Exercise goal:
Pick out each line of the entries below that contains the word "Select", and copy those lines in full.

Input:
—————

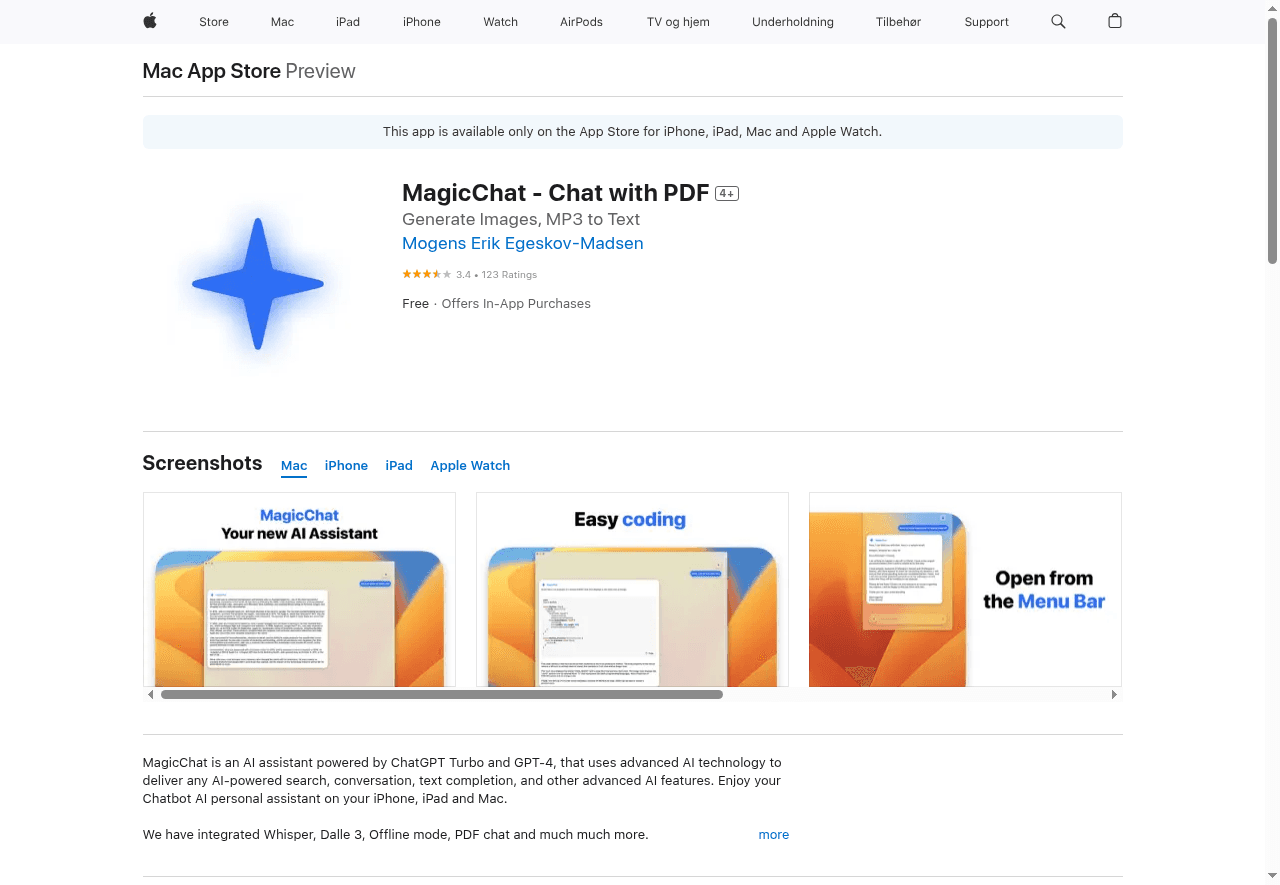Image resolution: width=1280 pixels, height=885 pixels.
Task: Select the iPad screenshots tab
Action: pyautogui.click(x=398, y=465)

—————

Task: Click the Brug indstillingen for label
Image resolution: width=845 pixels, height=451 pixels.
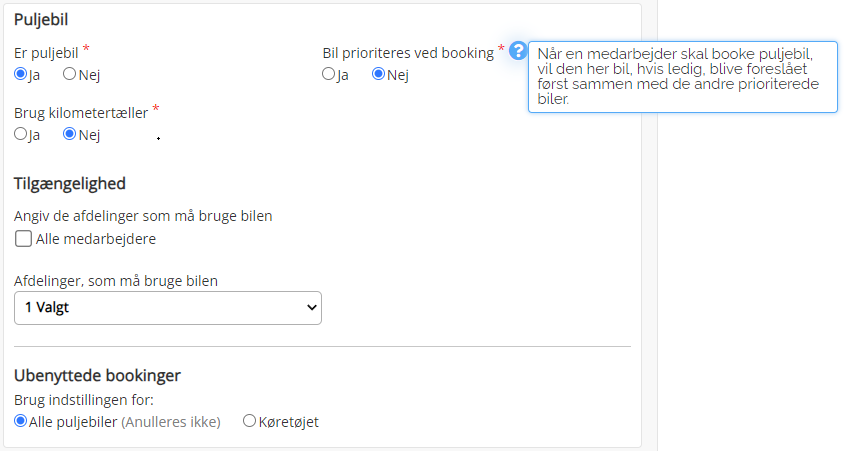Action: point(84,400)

—————

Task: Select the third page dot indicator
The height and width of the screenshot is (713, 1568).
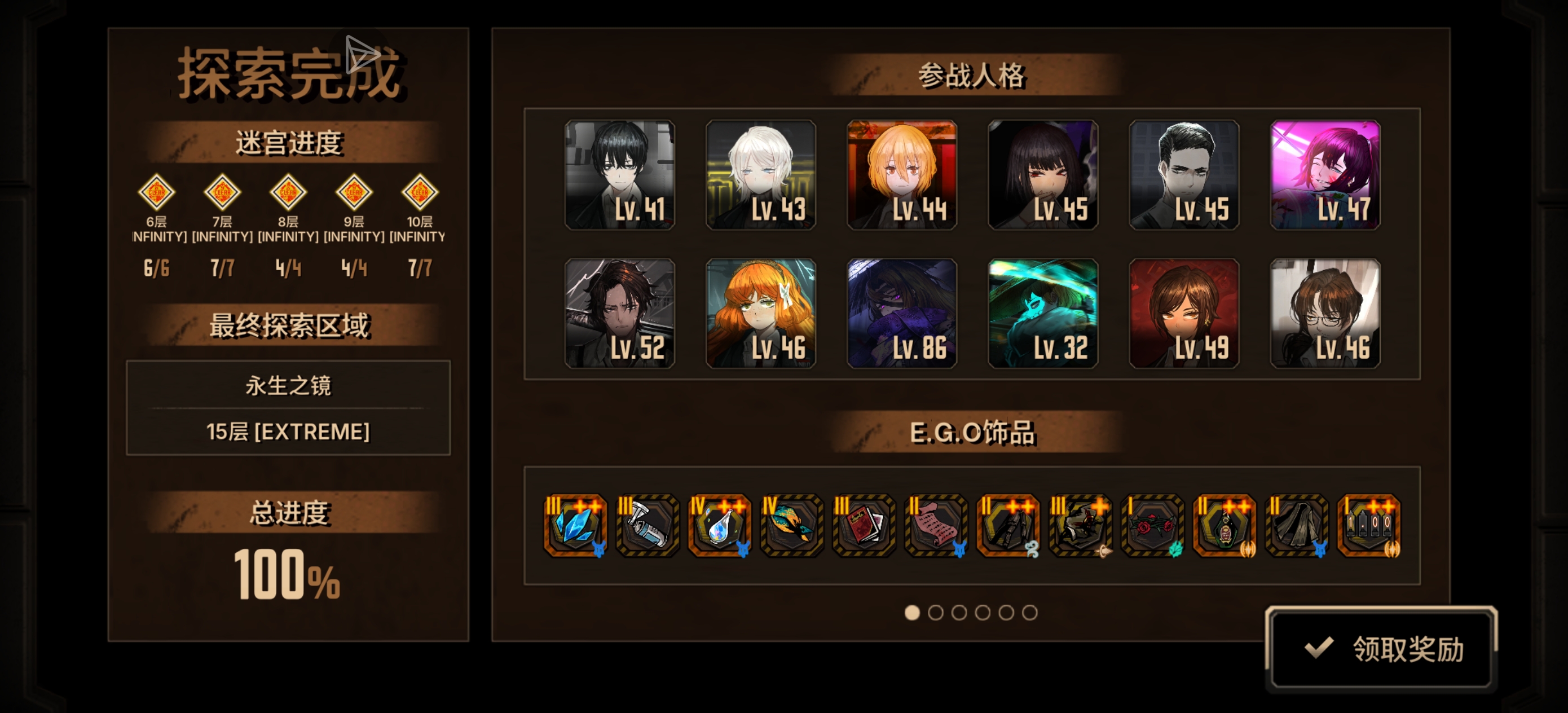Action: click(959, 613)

—————

Finished task:
Task: Select the iPad screenshots tab
Task: Select the third page dot indicator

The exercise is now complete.